# Sarcasm Detection      (Total marks: 40)

### Load Data

In [None]:
import numpy as np
import pandas as pd
import json
import matplotlib.pyplot as plt
import tensorflow as tf
from tensorflow.keras.preprocessing.text import Tokenizer
from tensorflow.keras.preprocessing.sequence import pad_sequences
from tensorflow.keras.models import Sequential
from tensorflow.keras.layers import Embedding, Bidirectional, LSTM, Dense, Dropout, Flatten
from sklearn.model_selection import train_test_split

# Read the JSON file
with open('Sarcasm_Headlines_Dataset.json', 'r') as f:
    data = [json.loads(line) for line in f]

# Convert to DataFrame
df = pd.DataFrame(data)

# Display the first few rows
print(f"Dataset shape: {df.shape}")
df.head()

### Drop `article_link` from dataset

In [None]:
# Drop the article_link column
df = df.drop('article_link', axis=1)
df.head()

### Get length of each headline and add a column for that

In [None]:
# Calculate the length of each headline
df['headline_length'] = df['headline'].apply(lambda x: len(x.split()))

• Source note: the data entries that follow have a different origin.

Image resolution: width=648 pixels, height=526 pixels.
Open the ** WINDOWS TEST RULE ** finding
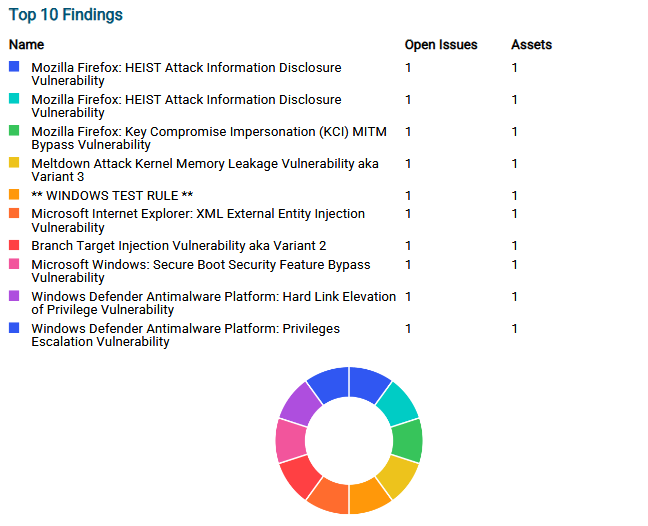coord(112,195)
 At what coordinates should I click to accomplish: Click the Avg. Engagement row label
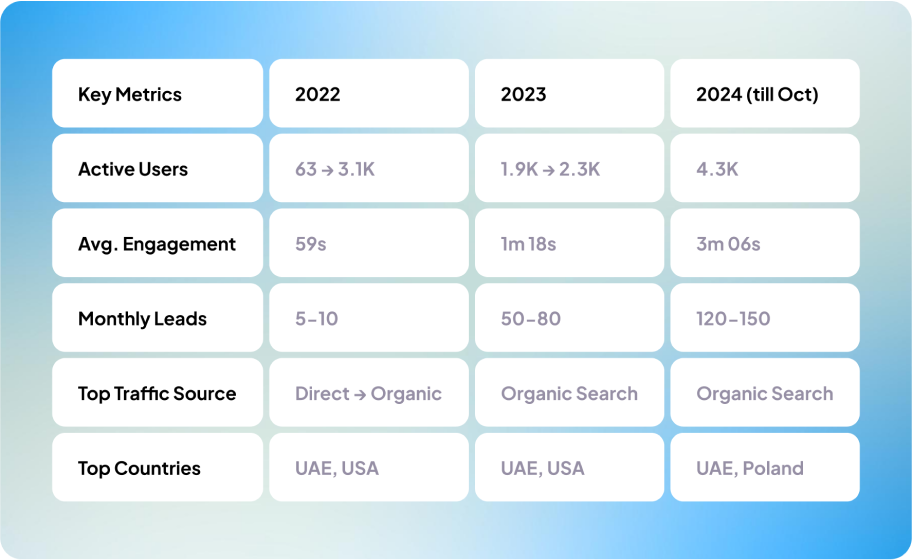(x=157, y=244)
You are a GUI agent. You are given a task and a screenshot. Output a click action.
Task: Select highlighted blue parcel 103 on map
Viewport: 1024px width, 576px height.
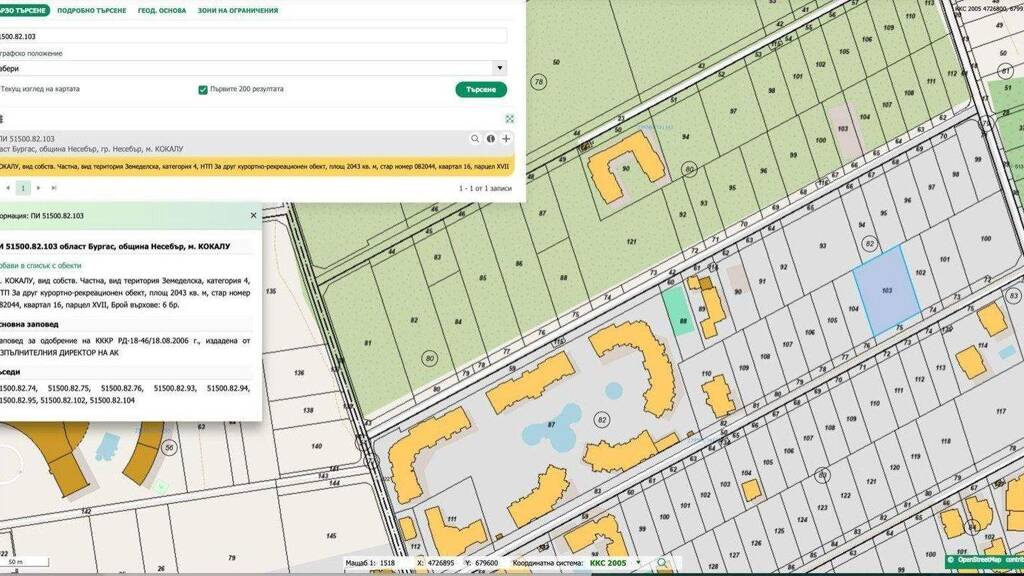(x=886, y=290)
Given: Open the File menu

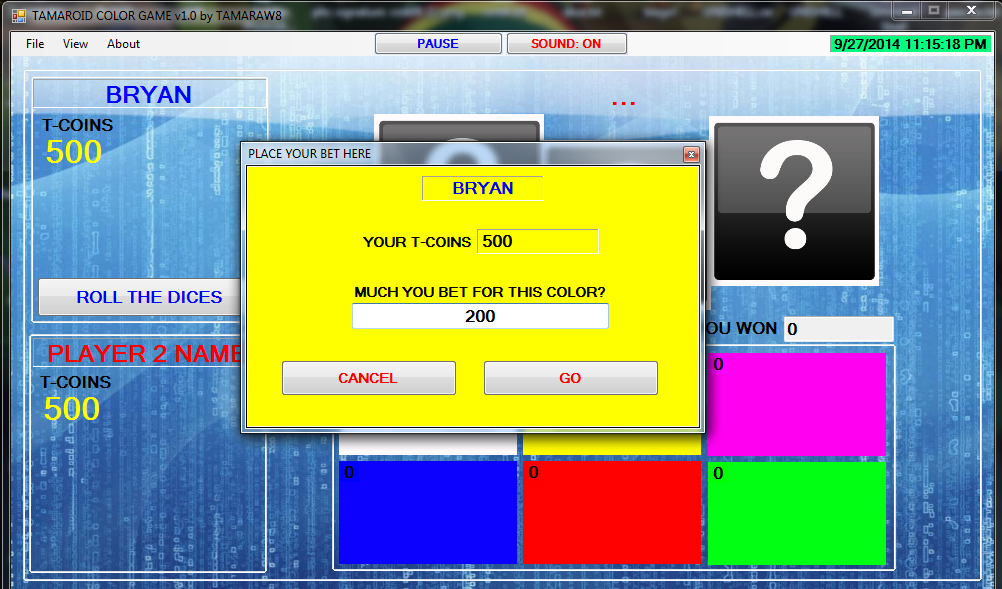Looking at the screenshot, I should point(34,44).
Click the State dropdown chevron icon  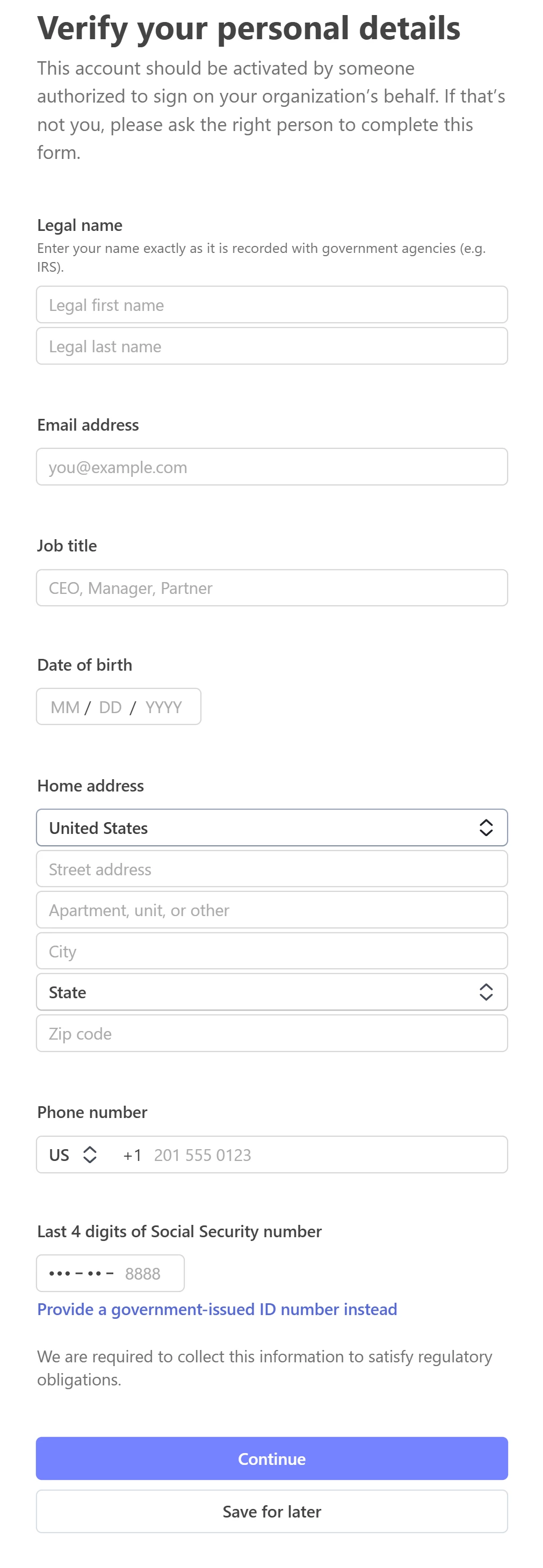(x=487, y=992)
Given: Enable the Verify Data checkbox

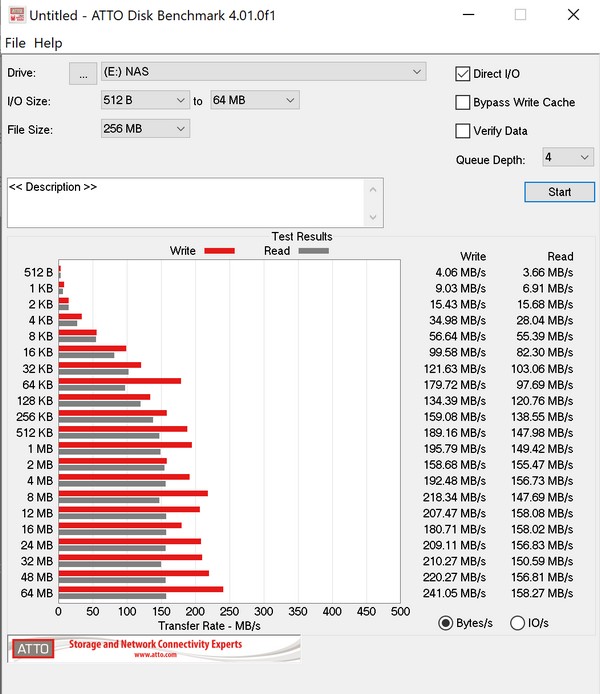Looking at the screenshot, I should coord(463,131).
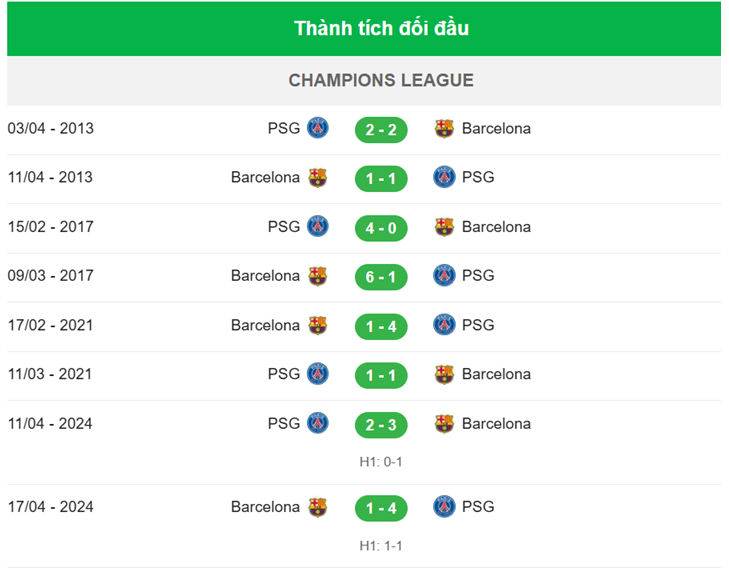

# Display statistics of headline length
print("Headline length statistics:")
print(df['headline_length'].describe())

# Visualize the distribution of headline lengths
plt.figure(figsize=(10, 6))
plt.hist(df['headline_length'], bins=30)
plt.title('Distribution of Headline Lengths')
plt.xlabel('Number of Words')
plt.ylabel('Frequency')
plt.show()

### Initialize parameter values
- Set values for max_features, maxlen, & embedding_size
- max_features: Number of words to take from tokenizer(most frequent words)
- maxlen: Maximum length of each sentence to be limited to 25
- embedding_size: size of embedding vector

In [None]:
max_features = 10000
maxlen = 25
embedding_size = 50  # Using 50d GloVe embeddings

### Apply `tensorflow.keras` Tokenizer and get indices for words
- Initialize Tokenizer object with number of words as 10000
- Fit the tokenizer object on headline column
- Convert the text to sequence


In [None]:
# Initialize the tokenizer
tokenizer = Tokenizer(num_words=max_features)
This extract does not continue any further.